Dans un contexte où le football congolais demeure fragilisé par des crises de gouvernance récurrentes, la question des profils capables de contribuer à une reconstruction crédible se pose avec insistance. Parmi les noms évoqués dans les milieux sportifs figure celui d’Olivier Safari Kabéné, actuel président de la Commission des arbitres de la Confédération africaine de football (CAF).
Ancien arbitre international FIFA durant plus d’une décennie, Olivier Safari a officié lors de plusieurs compétitions majeures, notamment trois Coupes d’Afrique des nations (2017, 2019 et 2022), ainsi que de nombreuses rencontres à fort enjeu dans les compétitions interclubs africaines. Son parcours l’a ensuite conduit vers des fonctions de gestion, notamment au sein de l’UNIFFAC, avant son accession à la tête de la Commission des arbitres de la CAF.
Depuis la CAN 2025, l’arbitrage africain fait l’objet de critiques soutenues, alimentant une polémique persistante autour de certaines décisions et de la cohérence globale du corps arbitral.
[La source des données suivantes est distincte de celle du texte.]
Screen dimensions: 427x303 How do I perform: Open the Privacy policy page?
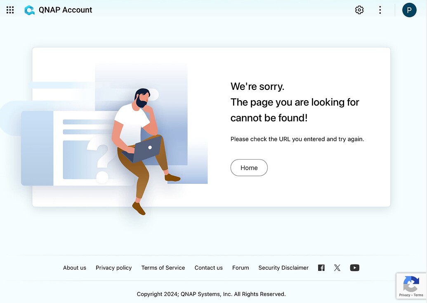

En tant que responsable du département concerné à la CAF, Olivier Safari se retrouve indirectement associé à ces débats, même si ceux-ci dépassent largement les responsabilités individuelles et relèvent de problématiques structurelles plus larges.
C’est dans ce climat contrasté que son nom est cité en RDC comme l’un des profils susceptibles d’être envisagés pour l’avenir de la Fédération congolaise de football (FECOFA), placée sous normalisation de la FIFA depuis avril 2023. Pour ses partisans, son expérience au sein des instances continentales et sa connaissance des exigences de la CAF et de la FIFA constituent des atouts à considérer dans une phase de reconstruction institutionnelle.
Sans être présenté comme une solution unique, Olivier Safari Kabéné illustre surtout un paradoxe souvent relevé : alors que la FECOFA peine à retrouver une stabilité durable, un Congolais occupe une fonction stratégique au sommet du football africain. Son éventuelle implication future dans la gestion du football national demeure, à ce stade, un sujet de débat, renvoyant plus largement à la capacité du pays à s’appuyer sur des compétences reconnues, tout en tenant compte des critiques et des attentes actuelles du milieu sportif.